Relationship with time to recurrence and nodal status of micrometastases (adjusted for age).

Discussion

Our analysis demonstrates, firstly that micrometastases can be clearly identified in histologically node-negative patients with vulval cancer and, secondly and more importantly, that women with micrometastases are at a significantly increased risk of recurrence.
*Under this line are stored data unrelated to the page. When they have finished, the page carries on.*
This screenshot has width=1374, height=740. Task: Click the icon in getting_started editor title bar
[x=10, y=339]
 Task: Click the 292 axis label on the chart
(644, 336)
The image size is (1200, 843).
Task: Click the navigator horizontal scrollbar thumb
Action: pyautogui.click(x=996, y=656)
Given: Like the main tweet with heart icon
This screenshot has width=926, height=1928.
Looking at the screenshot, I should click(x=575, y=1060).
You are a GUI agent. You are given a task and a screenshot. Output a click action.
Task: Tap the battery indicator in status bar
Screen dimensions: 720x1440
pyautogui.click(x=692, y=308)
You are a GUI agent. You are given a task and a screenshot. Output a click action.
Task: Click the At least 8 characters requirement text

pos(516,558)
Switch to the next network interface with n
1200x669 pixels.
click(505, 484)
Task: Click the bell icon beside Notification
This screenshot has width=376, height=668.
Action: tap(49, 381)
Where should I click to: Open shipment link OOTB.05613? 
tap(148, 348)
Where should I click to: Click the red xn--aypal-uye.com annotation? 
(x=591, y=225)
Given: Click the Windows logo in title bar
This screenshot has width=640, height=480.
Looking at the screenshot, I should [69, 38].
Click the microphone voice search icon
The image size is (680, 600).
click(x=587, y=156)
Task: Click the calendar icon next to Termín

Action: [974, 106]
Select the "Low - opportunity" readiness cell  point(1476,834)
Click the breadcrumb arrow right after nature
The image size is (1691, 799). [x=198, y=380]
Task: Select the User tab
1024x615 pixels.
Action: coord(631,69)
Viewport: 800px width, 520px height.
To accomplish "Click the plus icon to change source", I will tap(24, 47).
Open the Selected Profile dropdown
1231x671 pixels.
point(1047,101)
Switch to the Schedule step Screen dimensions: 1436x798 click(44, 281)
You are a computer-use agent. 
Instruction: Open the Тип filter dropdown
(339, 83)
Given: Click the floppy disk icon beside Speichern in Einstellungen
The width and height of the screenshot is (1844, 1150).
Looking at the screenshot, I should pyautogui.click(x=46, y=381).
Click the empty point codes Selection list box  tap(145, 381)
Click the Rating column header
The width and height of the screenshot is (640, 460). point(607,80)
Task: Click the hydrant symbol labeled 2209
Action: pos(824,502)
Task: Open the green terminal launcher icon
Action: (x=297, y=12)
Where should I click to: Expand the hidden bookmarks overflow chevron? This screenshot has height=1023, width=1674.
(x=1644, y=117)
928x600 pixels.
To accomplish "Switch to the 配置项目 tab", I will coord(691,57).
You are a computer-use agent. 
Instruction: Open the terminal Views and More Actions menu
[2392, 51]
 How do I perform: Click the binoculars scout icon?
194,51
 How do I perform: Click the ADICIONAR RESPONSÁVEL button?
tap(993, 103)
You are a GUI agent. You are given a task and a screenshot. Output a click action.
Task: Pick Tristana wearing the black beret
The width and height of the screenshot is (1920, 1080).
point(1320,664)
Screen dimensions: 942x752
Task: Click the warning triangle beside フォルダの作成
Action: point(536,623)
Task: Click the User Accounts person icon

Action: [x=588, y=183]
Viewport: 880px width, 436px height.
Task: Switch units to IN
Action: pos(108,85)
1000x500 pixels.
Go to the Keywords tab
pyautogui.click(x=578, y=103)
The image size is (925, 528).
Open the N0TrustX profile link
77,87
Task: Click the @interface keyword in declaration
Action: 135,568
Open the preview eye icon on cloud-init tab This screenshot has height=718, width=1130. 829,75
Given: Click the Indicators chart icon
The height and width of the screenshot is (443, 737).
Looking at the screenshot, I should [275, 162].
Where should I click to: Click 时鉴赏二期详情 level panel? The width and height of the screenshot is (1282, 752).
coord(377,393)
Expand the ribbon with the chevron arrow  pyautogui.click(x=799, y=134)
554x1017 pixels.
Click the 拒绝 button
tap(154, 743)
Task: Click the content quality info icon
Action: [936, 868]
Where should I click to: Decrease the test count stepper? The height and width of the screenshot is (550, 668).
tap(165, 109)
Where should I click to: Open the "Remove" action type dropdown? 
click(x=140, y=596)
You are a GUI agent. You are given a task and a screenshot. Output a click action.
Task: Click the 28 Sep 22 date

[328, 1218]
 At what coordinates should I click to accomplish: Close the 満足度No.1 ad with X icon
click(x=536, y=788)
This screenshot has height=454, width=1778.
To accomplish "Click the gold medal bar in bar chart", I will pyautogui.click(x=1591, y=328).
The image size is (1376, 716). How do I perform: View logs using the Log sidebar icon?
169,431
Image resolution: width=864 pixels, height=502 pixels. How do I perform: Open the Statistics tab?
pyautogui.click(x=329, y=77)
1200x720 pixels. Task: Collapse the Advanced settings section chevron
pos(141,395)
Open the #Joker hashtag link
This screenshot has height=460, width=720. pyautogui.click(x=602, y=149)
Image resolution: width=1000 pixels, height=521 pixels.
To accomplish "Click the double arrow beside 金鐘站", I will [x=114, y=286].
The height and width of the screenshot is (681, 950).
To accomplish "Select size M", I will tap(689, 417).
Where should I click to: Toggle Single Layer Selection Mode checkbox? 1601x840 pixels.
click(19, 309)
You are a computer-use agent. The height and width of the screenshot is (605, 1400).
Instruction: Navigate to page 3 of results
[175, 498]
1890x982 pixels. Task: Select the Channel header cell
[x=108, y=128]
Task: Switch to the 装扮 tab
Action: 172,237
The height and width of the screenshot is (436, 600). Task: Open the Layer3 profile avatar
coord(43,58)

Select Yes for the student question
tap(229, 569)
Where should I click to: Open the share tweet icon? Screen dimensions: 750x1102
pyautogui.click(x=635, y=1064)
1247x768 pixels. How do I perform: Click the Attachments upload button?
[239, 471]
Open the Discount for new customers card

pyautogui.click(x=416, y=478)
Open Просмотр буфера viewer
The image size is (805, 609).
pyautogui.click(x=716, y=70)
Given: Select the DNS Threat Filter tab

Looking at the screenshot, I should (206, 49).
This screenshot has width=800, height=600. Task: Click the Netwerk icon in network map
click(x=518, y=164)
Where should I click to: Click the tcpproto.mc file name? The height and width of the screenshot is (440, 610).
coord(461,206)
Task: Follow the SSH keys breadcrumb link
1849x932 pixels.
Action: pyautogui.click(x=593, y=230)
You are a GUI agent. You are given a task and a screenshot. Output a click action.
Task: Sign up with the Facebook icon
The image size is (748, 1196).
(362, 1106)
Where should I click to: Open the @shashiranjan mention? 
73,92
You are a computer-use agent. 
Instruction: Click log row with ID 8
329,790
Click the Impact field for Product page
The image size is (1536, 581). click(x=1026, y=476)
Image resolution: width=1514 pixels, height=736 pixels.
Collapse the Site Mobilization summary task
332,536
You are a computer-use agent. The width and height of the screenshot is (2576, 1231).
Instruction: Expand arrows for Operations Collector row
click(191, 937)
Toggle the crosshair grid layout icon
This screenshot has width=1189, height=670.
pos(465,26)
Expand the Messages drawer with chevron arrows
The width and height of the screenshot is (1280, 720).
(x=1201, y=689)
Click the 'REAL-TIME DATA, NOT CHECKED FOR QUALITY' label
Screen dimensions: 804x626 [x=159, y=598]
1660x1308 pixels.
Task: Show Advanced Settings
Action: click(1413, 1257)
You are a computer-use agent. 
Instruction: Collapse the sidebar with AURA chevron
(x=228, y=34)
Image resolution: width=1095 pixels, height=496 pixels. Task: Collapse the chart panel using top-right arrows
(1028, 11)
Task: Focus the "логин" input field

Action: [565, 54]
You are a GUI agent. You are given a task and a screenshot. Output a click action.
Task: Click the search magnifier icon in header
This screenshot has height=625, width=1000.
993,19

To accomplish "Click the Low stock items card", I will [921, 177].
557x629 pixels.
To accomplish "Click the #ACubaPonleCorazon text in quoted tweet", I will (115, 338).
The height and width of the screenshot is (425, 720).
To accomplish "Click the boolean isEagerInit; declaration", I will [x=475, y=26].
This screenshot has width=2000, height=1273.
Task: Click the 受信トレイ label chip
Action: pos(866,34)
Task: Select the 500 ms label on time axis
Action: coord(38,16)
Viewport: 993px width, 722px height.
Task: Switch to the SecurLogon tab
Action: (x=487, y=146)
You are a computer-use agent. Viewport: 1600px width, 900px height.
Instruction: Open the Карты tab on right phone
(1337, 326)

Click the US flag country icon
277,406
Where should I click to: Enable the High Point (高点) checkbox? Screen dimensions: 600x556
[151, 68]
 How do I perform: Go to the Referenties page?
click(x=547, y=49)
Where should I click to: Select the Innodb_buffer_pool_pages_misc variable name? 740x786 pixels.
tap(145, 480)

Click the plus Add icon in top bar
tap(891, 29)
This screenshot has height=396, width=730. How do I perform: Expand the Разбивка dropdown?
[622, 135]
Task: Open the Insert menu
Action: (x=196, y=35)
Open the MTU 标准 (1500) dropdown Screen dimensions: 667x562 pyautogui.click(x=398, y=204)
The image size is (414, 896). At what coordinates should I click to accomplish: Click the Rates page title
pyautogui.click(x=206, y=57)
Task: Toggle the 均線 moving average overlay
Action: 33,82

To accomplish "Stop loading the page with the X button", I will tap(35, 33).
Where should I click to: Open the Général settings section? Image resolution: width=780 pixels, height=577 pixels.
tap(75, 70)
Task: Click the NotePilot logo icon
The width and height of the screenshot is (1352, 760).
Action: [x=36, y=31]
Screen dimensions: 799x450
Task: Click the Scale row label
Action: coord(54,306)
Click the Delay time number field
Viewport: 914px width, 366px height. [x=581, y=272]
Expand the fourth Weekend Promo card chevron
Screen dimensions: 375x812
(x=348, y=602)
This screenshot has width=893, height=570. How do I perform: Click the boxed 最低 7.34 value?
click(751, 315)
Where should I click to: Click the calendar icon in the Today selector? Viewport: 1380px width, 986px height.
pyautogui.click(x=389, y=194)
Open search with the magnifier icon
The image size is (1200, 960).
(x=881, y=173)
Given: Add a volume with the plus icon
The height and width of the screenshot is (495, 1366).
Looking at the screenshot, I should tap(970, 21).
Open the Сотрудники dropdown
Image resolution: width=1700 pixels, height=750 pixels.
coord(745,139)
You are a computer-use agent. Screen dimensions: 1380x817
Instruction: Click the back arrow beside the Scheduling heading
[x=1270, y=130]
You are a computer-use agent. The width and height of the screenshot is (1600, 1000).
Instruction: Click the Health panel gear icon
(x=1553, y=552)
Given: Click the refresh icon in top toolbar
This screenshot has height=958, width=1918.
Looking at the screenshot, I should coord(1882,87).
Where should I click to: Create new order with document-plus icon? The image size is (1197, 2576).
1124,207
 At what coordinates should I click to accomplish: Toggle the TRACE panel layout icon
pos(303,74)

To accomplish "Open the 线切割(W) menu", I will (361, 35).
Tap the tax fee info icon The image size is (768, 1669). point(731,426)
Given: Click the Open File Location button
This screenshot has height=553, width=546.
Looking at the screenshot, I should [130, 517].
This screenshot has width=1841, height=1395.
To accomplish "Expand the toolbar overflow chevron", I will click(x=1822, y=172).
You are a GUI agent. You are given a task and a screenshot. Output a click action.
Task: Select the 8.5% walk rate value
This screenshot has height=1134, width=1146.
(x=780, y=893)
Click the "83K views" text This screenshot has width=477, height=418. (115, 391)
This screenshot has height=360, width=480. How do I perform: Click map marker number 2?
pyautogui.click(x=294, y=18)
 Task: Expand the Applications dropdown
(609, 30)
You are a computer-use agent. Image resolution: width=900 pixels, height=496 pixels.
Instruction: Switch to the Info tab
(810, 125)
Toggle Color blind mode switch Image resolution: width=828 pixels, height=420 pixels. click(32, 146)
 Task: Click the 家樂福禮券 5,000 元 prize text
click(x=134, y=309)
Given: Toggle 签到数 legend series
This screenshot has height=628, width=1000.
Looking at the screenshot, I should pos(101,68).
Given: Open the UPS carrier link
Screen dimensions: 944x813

Two major issues of concern arising from the findings of this study are the drive towards less radical surgery to avoid the well-recognised morbidity associated with groin dissection and the additional laboratory workload required in ultrastaging of lymph nodes. There is considerable interest in examining the status of sentinel nodes in vulval cancer in an attempt to reduce the need for groin dissection. There has been a case reported of recurrence after sentinel node dissection where subsequent analysis confirmed that the negative sentinel node did contain micrometastases (Tamussino et al, 2002). Marchiole et al (2004) found that three out of five patients with nodal micrometastases in cervical cancer had tumour cells in nonsentinel nodes despite having negative findings. The high false negative rate with sentinel node biopsy in cervical cancer raises concerns about the accurate identification of sentinel nodes in this condition, which is in stark contrast to vulval cancer where the identification of sentinel nodes has been extensively studied with a higher predictive value. If less radical surgery for early stage vulval cancer is to be undertaken then there is justification for using serial sectioning and IHC staining in the sentinel node of the groin bed in order to obviate the likelihood of recurrent disease, as women with micrometastases may not receive optimal treatment.

Our 42% detection rate of micrometastases in previously node-negative patients is high compared to those in previous studies, which were generally in the range of 10–25% (Malfetano et al, 1985). This could be due to by the serial sectioning methodology with variable intervals between the levels examined as well as the sensitivity of the IHC antibody used. Routine histological examination in this historical cohort is likely to have been one 5-μm-thick section and indeed one macrometastasis was missed. In our view, systematic serial sectioning and IHC is necessary to identify micrometastases. Interpretation of IHC in lymph nodes requires a degree of histopathological experience to discern true staining of the rounded metastatic carcinoma cells from anomalous staining due to the reaction products of the IHC and weak staining of interdigitating dendritic cells found in normal nodes. Serial sectioning and staining with IHC requires time and expertise and has cost implications. Further studies are necessary of larger cohorts to confirm our findings. Moreover, studies are needed to determine whether adjuvant therapy offers any advantage to women diagnosed with vulval SCC, who are node negative and have micrometatasses.